Text excerpt
Bankers spent much of the past year on the economic frontline as financial EMTs, a far cry from the more villainous image the sector emerged with coming out of the last economic crisis, the Great Recession.
Last year, banks quickly became a major conduit for federal support for the economy, especially through the Paycheck Protection Program, which made more than 156,000 loans for $13.55 billion in Wisconsin.
“That preserved a lot of jobs; 318 businesses borrowed from us to keep jobs that they probably wouldn’t have been able to keep,” said Dan Westrope, chairman and chief executive officer of Ixonia Bank.
The scramble to approve PPP loans, remote work and more digital transactions also stand to benefit the industry and its workforce.
Rose Oswald Poels, president and CEO of the Wisconsin Bankers Association, said bank employees stepped up to take on tasks outside their normal responsibilities in an effort to help the PPP process. She said it was an opportunity for both personal and professional development for employees and a chance for bank executives to identify potential future leaders.
“A lot of people have worked really, really hard over the last year, a lot of weekends, a lot of nights really taking care of our customers, so I have a lot of pride as I look back on how we got through it,” said Jay McKenna, president of North Shore Bank.[gallery columns="4" size="full" ids="524740,524738,524741,524739"]
Dave Werner, executive vice president and market president for southeast Wisconsin at First Midwest Bank, said many business customers had already embraced digital transactions, but the pandemic accelerated its adoption across customer demographics.
“I don’t believe this change will completely eliminate the need for physical branches for certain, more complex, transactions. However, the reliance on the branch for all banking needs has changed,” Werner said, noting branch design would continue to evolve to meet the new reality.

Supplied information
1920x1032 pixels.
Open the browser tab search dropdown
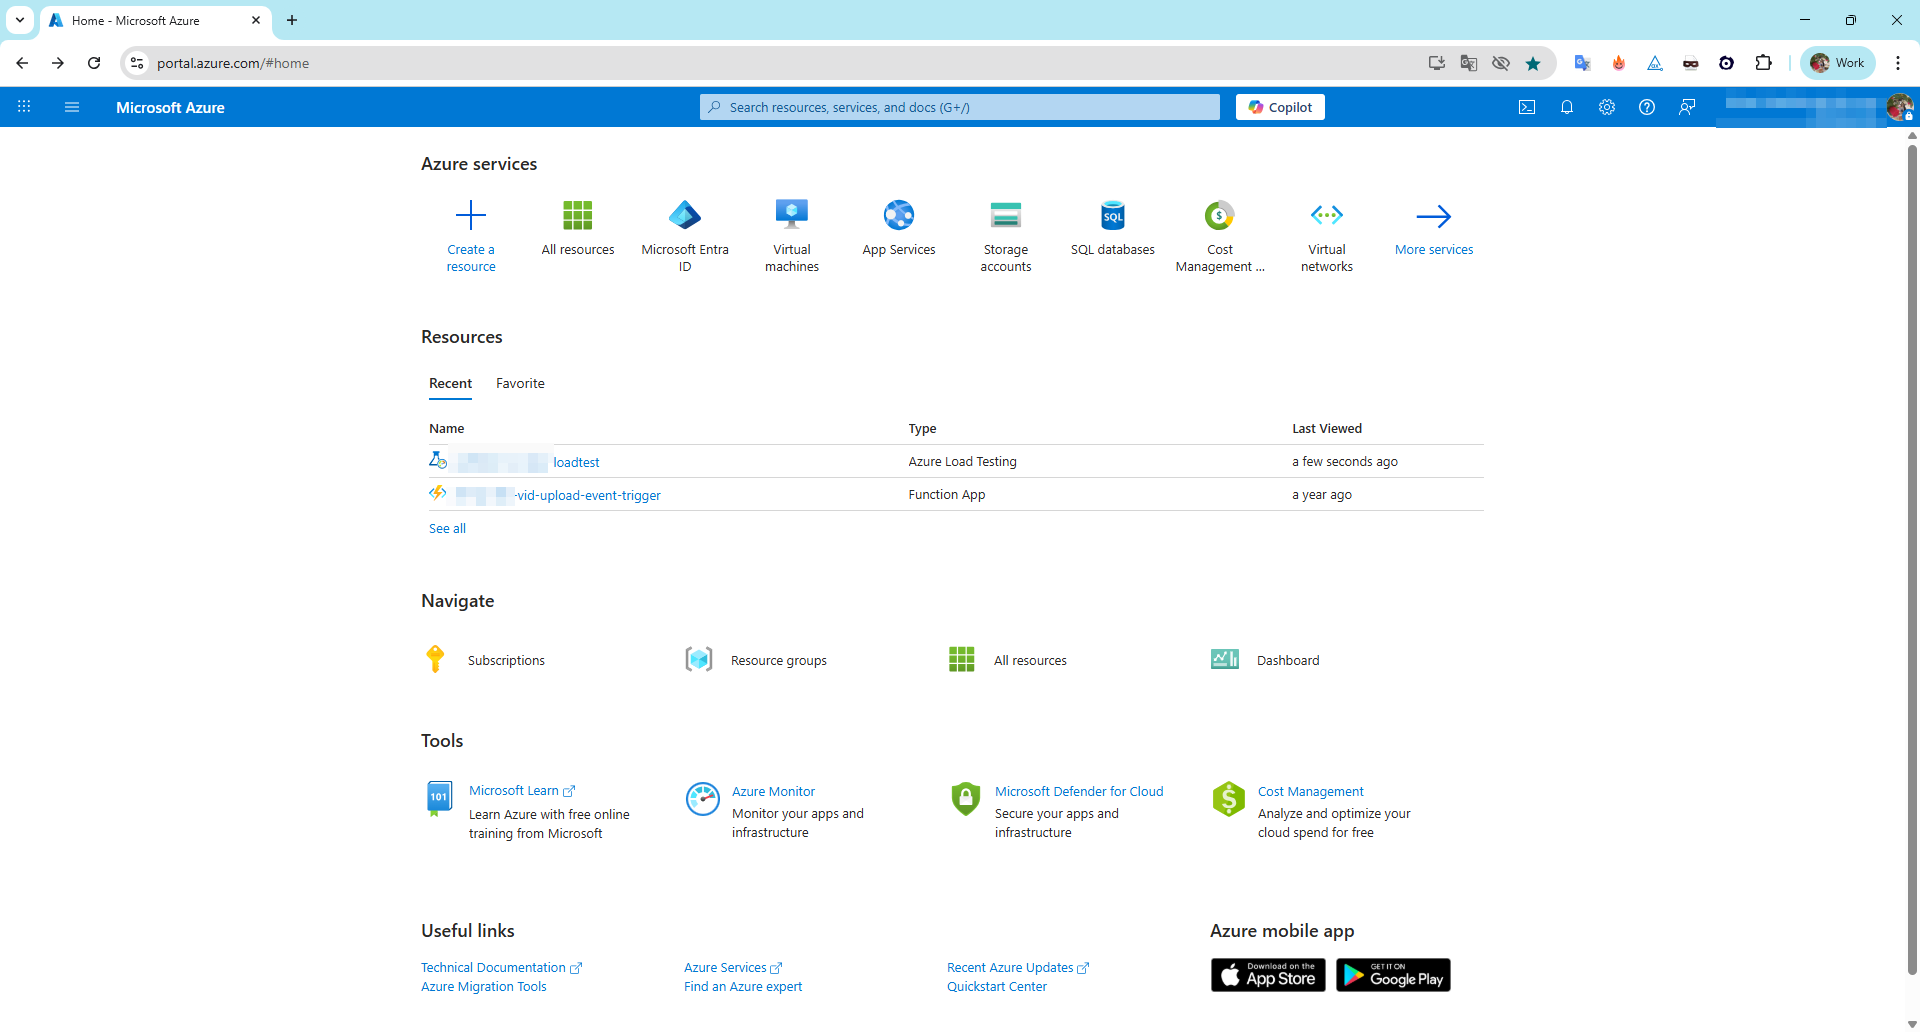pos(20,20)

Brief 1
Duplicate a portion of the banking article exactly: start at the words "Last year, banks" and stop after "billion in Wisconsin.".
Brief 2
Write the next part of the banking article, picking up right after its last sentence.
The material has no connection to the banking article.

Response 1
Last year, banks quickly became a major conduit for federal support for the economy, especially through the Paycheck Protection Program, which made more than 156,000 loans for $13.55 billion in Wisconsin.

Response 2
The number of bank branches and offices in Wisconsin was already declining pre-pandemic. It was down 3.4% year-over-year at 1,855 as of June 30, higher than the average yearly decline in the prior five years. The last time there was a year-over-year increase in total offices was 2008.
Banks also find themselves in a much different environment than the aftermath of the Great Recession. At the end of 2010, nearly 4.3% of loans and leases by FDIC-insured institutions in Wisconsin were not current compared to 0.7% at the end of 2020. Loss allowances totaled 3% of loans at the end of 2010 compared to 1.4% at the end of 2020.
One reason the loans banks have are in a better position now is many actively sought to work with borrowers as the pandemic took hold.
Westrope said some customers could make their whole payments while others could only afford interest or perhaps could not pay anything. He said Ixonia worked individually with people and while it took a lot of resources, the bank also learned a lot about how best to structure those forbearance and deferral agreements.
“When it was widespread, it was just not the fault of the person that owed the money,” he said.
In addition to having fewer loans in troubling condition, banks have also seen a sharp increase in their deposits from around $93 billion at the end of 2019 to nearly $107 billion at the end of 2020. Most of the increase came in the second quarter when the first $1,200 stimulus checks went out and the pandemic pushed people to save. Another round of stimulus hit consumer bank accounts since the end of the year, potentially pushing deposits higher.
“Most banks, like our own, have strong capital bases and substantial liquidity, which we are eager to put to work,” Werner said, noting loan demand was generally weak outside of the PPP and some segments of commercial and residential real estate.
“As the reopening of the economy accelerates, we expect to see, and welcome, an increase in demand for business loans to fund expansion and growth,” he said.
Michael Hetzel, director of lending at the Wisconsin Women’s Business Initiative Corp., said demand for the smaller loans his organization makes is certainly there.
“The biggest challenge I see right now is people are coming out of the woodwork,” he said, noting that because of uncertainty of the pandemic and the very small nature of many of WWBIC’s clients, the organization is approaching most loans as if they were to a startup.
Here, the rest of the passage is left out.